"For anthrax to be effective, it has to be made into a fine powder that can easily enter the lungs when inhaled," said Ya-Ping Sun of Clemson University. "That is what makes it lethal. What we have done is come up with an agent that clings to the anthrax spores to make their inhalation into the lungs more difficult."

Ya-Ping Sun and colleagues originally used carbon nanotubes as "unique one-dimensional semiflexible scaffolds for displaying carbohydrates … to bind and aggregate pathogenic cells such as E. coli O157:H7." E. coli can cause severe food poisoning.

At a presentation given by Sun, Stephen Lee of the US Army Research Office asked about the use of the materials for aggregating anthrax spores, and the team decided to investigate further.

The researchers attached monosaccharides – either derivatized mannose or galactose – to single-walled carbon nanotubes. These attached to carbohydrates expressed on the surface of anthrax spores, including rhamnose, 3-O-methyl rhamnose and galactosamine. The process was aided by the presence of divalent calcium cations and the resulting aggregates were visible to the naked eye.

The aggregation process reduced the percentage of anthrax colony forming units by up to 97.7%.

Treatment with polystyrene nanospheres attached to the same sugars did not cause the anthrax spores to aggregate, despite the nanospheres being able to adhere to E. coli strains.

"The nanotubes are unique in displaying the carbohydrate molecules to make such [anthrax] binding and aggregation possible," said Sun. The scientists believe the process requires a specific arrangement of carbohydrates for the interaction with the spore surface, which the nanotube is able to provide.
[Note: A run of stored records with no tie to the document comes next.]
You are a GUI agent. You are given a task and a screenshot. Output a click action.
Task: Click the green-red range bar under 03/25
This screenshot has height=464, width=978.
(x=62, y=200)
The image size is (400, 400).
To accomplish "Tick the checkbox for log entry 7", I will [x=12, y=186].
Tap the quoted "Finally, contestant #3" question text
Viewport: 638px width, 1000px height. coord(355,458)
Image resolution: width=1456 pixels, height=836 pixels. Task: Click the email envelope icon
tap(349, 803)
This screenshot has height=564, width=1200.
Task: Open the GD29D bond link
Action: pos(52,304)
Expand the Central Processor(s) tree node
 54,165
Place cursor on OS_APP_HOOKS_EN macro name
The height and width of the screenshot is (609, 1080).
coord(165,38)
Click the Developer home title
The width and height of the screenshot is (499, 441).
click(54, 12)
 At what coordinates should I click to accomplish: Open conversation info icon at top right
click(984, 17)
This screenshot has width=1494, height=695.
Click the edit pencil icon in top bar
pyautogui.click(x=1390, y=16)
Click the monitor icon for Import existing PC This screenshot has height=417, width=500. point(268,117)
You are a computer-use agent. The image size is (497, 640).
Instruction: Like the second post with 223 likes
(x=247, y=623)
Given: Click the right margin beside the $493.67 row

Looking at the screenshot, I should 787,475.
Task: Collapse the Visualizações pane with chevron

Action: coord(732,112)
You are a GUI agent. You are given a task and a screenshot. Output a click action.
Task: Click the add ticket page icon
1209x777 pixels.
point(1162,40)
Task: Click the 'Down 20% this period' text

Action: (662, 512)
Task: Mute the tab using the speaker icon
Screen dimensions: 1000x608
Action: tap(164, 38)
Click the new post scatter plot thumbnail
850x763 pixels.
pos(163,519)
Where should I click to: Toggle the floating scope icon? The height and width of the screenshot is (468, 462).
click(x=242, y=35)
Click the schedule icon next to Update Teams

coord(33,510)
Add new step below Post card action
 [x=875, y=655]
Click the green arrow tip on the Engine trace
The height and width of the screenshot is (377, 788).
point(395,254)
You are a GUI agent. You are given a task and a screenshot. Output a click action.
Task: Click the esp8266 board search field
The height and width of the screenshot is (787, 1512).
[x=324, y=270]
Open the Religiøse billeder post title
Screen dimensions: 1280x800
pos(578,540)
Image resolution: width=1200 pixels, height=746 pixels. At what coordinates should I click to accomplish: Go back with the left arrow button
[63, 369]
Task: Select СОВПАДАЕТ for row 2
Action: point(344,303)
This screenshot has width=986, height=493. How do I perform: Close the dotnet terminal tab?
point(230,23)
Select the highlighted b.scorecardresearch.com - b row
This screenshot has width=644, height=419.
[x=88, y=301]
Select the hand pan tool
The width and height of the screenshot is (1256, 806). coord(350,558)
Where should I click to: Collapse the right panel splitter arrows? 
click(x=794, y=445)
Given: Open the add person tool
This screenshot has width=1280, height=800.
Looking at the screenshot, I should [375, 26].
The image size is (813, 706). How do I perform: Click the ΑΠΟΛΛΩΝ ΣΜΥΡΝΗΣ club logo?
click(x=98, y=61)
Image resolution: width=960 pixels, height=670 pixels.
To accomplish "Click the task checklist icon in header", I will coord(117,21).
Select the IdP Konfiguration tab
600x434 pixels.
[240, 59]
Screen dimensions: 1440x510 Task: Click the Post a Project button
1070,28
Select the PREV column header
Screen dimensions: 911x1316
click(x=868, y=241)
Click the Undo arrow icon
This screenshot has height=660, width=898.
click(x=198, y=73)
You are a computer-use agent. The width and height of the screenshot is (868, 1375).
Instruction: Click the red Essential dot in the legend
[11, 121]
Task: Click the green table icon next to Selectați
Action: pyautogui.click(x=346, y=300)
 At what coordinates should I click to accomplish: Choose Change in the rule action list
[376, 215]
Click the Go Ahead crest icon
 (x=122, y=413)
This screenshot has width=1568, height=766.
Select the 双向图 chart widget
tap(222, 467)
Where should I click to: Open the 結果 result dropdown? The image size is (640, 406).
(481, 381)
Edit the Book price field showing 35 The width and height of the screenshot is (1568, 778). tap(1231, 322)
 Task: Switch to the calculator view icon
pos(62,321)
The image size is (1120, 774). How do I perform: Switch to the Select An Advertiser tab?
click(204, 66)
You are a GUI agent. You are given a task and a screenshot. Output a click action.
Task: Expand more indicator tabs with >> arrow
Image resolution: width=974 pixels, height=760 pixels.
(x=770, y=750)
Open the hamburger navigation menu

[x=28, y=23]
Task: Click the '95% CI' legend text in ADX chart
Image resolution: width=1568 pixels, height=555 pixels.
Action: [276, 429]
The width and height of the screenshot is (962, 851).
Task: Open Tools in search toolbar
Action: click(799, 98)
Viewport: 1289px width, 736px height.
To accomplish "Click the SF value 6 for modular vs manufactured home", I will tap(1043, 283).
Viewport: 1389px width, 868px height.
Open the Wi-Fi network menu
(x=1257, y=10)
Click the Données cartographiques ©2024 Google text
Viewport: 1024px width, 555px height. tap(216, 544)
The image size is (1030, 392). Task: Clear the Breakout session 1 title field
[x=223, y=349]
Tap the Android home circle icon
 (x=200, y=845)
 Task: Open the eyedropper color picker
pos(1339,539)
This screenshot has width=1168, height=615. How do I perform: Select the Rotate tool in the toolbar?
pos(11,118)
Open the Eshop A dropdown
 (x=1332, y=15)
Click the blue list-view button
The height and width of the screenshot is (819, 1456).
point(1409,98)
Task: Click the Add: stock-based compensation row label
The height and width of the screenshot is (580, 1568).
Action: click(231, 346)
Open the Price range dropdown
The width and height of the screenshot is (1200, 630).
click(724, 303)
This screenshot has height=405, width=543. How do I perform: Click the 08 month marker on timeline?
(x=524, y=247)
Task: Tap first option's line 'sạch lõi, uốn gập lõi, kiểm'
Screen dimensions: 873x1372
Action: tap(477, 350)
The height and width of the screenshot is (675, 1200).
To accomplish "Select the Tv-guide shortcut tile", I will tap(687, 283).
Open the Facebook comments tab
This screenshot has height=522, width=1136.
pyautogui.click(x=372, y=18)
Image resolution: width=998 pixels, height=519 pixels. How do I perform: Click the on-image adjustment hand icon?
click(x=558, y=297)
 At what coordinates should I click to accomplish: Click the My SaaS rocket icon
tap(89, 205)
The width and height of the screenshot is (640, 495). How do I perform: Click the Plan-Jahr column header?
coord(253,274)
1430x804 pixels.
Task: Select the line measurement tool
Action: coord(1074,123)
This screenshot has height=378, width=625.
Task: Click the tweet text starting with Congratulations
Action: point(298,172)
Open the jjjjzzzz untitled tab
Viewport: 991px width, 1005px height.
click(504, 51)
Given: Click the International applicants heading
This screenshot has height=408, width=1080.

"We see potential applications in the development of countermeasure technologies that may not be specific/selective, but are adequate for minimizing the inhalation infection risks," said Sun. "We also see potential uses in rapid screening of white powdery materials for the possible presence of anthrax spores."

Now Sun says the team needs to validate the same approach for the more lethal Ames strain spores. "We would also like to explore the technology aspects to move towards the potential applications," he added.

The researchers reported their work in Journal of the American Chemical Society.